Shear loading experienced by platelets traversing intravascular devices causes long-term platelet activation.30 Although the fluid shear stresses in our device are below hemolysis thresholds,6 subhemolytic levels of shear may prime platelets for local or distant thrombosis. Lagrangian and Eulerian approaches for calculating platelet damage28,31,32 and platelet residence time calculations may improve future thrombogenicity assessments.33
Our study is limited by the techniques used. Because of constraints of MR measurement and registration with CFD-calculated values, the locations of the inlet and outlet comparison planes were not identical in the measured and simulated data sets. Additionally, use of human viscosity values to simulate flow of citrated bovine blood may have resulted in velocity estimation errors. In the absence of in vivo pressure data, use of the diffusion flux boundary condition also may have contributed to discrepancies between measured and simulated velocity fields. A laminar model was used for these simulations. The vast majority of physiologic flows are laminar, but notable exceptions include arteriovenous grafts,34 severe stenosis,35 valve disease,36 and mechanical heart valves.37 Although instantaneous peak flows may reach Reynolds numbers associated with transitional flow under steady state conditions, they do not necessarily produce instabilities in pulsatile flow. Trip et al.38 (2012) demonstrated that for oscillating flow in a pipe, laminar flow persisted at mean Reynolds numbers higher than those investigated in this study. Further, they found that in the transition region, transitional flow was independent of Womersley number, contrary to previous works (e.g., 39,40). It should be noted that the Trip et al.38 study examined pipe flow. Although the geometries we considered are more complicated than pipe flow, our devices do not have sudden expansions.

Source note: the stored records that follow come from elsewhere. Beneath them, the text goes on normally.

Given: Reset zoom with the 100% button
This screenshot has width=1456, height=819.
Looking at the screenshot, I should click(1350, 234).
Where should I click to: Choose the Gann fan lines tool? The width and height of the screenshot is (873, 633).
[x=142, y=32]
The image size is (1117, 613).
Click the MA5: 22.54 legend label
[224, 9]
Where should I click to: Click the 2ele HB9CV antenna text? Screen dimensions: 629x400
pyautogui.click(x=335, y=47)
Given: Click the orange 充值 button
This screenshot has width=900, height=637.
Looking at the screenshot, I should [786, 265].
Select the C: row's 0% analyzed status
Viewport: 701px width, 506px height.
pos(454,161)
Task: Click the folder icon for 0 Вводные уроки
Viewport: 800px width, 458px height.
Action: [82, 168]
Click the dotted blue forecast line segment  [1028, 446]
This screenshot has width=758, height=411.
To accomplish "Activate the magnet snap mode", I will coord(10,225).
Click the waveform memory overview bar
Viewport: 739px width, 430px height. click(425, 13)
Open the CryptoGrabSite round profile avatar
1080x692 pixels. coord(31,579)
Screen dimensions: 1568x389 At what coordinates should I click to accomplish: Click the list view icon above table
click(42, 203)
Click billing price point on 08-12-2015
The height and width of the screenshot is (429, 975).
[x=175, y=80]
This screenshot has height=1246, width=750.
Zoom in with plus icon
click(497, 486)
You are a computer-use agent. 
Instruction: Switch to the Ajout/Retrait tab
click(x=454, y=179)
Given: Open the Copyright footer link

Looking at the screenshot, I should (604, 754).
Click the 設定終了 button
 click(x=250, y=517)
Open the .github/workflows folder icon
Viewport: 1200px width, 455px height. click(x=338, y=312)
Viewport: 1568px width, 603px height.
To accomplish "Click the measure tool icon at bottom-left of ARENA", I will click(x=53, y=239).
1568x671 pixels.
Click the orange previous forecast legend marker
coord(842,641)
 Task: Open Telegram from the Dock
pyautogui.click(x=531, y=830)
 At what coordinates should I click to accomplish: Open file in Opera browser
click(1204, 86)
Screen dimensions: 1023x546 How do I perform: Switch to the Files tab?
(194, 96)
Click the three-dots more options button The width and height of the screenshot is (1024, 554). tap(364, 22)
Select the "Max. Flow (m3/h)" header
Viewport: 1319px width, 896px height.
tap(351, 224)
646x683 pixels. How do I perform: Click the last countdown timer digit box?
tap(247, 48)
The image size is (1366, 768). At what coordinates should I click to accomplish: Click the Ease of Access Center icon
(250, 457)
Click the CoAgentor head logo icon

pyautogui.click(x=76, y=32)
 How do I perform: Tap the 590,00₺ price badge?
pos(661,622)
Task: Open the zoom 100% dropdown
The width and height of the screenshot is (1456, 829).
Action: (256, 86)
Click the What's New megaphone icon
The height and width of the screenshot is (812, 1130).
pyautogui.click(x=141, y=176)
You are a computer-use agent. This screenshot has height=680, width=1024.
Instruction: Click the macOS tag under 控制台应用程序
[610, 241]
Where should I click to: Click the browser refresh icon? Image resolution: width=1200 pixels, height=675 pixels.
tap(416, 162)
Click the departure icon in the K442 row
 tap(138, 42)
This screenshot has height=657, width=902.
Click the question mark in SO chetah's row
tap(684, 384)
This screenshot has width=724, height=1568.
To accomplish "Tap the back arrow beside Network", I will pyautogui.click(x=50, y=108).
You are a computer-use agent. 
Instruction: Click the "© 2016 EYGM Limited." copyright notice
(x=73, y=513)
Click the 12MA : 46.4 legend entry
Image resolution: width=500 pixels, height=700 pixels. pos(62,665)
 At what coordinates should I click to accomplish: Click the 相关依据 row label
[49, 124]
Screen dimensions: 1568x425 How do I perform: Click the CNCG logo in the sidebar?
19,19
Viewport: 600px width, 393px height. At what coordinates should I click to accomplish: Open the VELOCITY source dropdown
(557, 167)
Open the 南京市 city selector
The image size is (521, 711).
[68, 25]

The simulations presented here estimate hemodynamic parameters at high spatiotemporal resolution. Inclusion of in vivo and in vitro experiments allows demonstration of phenomena that models cannot predict, such as the accumulation of blood components on membranes and how this may induce a sieving effect or formation of clotting precursors. This underscores the utility of a combined in silico and in vivo/in vitro experimental approach when designing intravascular devices.
This study employed a combination of in vivo, in vitro, and in silico approaches to identify potential fluid dynamics contributors to thrombogenicity in an implantable hemofilter design under realistic operating conditions and to guide future device iterations. The results demonstrate both the feasibility and the utility of such a combined approach in developing intravascular, bioartificial, organ-replacement devices.